Gonzalez has filed complaints following run-ins with coca growers, but is losing patience with the lack of action from the district attorney and the regional environment ministry.

"If the Peruvian state doesn't bring justice, we're going to take this fight directly to these cocaleros with our bows and arrows. This is what it has come to for native communities."

Hugo Guerra, president of the Kakataibo community federation FENACOCA, called the land invasions the single biggest threat to the existence of the Kakataibo people.

However, he has urged calm in Sinchi Roca and neighboring Puerto Nuevo, another Kakataibo village that is having to deal with land invasions and drug trafficking.

"Once they settle, it's hard to get them out," said Mr. Guerra of the coca farmers.

FENACOCA has documented the pits used for converting coca leaves into cocaine, as well as the discarded containers of the harsh chemicals used in the refining process.

Guerra has provided photo evidence to the regional government, but says corruption and a lack of resources mean nothing has been done.

He said coca growers and people tied to drug trafficking are often armed with long-range rifles and handguns, and admitted he was concerned about the possibility of violence between Kakataibo villagers and coca farmers.

"We need the armed forces to act before someone gets murdered," said Guerra. "The only time the state takes notice of a native community is when someone gets killed."

Guerra continues to press the local authorities to act. Like Gonzalez, he is growing impatient. FENACOCA estimates 30 percent of forests in each of the 13 Kakataibo villages are now deforested.

"This is property our grandfathers won from the state many years ago. We're not going to allow our land to be used for this sort of brutal deforestation and illicit work," he said.

Stemming coca production here will require stronger measures to stop illegal traffic in native land, a difficult task for regional authorities, said Fernando Dasilva, a forest engineer for the Ucayali forest and wildlife service.

He explained land traffickers find rugged paths, roads, and rivers into virgin forests.
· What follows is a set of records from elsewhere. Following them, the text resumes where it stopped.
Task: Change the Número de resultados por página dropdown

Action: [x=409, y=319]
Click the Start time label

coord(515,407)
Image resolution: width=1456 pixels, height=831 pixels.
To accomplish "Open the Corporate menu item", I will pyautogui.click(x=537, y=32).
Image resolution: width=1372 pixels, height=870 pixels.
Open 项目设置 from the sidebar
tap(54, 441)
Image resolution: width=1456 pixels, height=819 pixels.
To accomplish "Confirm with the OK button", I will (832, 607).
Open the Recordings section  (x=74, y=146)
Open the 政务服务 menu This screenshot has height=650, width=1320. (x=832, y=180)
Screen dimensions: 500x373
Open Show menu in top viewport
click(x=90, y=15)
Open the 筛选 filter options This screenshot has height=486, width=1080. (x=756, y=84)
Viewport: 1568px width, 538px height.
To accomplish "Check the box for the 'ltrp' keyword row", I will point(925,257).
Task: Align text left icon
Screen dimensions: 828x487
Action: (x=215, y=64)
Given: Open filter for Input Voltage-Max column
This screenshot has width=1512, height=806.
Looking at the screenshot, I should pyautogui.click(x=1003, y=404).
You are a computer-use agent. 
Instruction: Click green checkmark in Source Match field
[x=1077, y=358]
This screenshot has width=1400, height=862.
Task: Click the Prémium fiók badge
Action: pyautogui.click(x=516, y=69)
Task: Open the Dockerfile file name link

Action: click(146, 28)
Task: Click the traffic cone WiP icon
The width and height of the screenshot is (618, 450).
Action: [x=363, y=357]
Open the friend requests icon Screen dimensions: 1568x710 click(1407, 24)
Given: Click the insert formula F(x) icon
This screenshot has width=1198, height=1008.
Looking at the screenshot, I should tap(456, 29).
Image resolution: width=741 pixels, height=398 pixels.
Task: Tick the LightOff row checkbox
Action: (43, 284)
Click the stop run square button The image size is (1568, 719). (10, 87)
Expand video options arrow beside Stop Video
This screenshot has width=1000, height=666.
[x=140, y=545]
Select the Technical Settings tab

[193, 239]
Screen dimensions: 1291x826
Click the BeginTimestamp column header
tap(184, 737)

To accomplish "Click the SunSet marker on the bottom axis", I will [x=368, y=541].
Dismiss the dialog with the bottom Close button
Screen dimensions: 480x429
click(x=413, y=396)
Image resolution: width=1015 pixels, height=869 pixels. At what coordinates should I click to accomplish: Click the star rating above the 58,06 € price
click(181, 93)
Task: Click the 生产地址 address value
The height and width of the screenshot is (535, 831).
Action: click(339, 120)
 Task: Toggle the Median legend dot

Once they clear-cut parcels of land, they return to their Andean villages to sell them to poor farmers willing to migrate to the Amazon.

"Often this is land titled by an indigenous community, but settle there regardless," said Mr. Dasilva.

Deforestation for coca causes long-term soil damage, and the chemical solvents used to manufacture cocaine harm the environment, he said.

"All of these poisonous tailings are going into the rivers and contaminating the water," he said.

Dasilva said the limited resources available to his office restrict his ability to act. He lacks satellite imaging that could identify how much forest is being lost to land invasions, for example.

However, he said, the driver is the Amazon's crushing poverty, and fixing that requires a state-level solution. To date, he said, the government's priority has been to develop the country's more lucrative coast and capital while the Amazon region remains starved of resources.

"These are poor farmers just trying to eat, to earn a living, to keep clothes on their backs, and feed their kids," Dasilva said of the newcomers.

"Naturally they find resources in the forest, and so they invade."

Without help from the state, Kakataibo communities are taking their own steps – nonviolent for now – to confront the land invasions.

Gonzalez, the village chief in Sinchi Roca, recently assembled a patrol unit drawn from villagers.

Four of his men sit with Gonzalez at his kitchen table and unpack a digital camera, compasses, and GPS receivers. With these tools, they plan to conduct monthly patrols of their territory to collect evidence of land invasion for the authorities.

"We're just trying to conserve our forests," Gonzalez said. "We're not interested in destroying them. That's where our medicinal plants are. That's where we hunt animals to feed ourselves, where we fish in the rivers. The forest is our market." 

This article was reported by Thomson Reuters Foundation.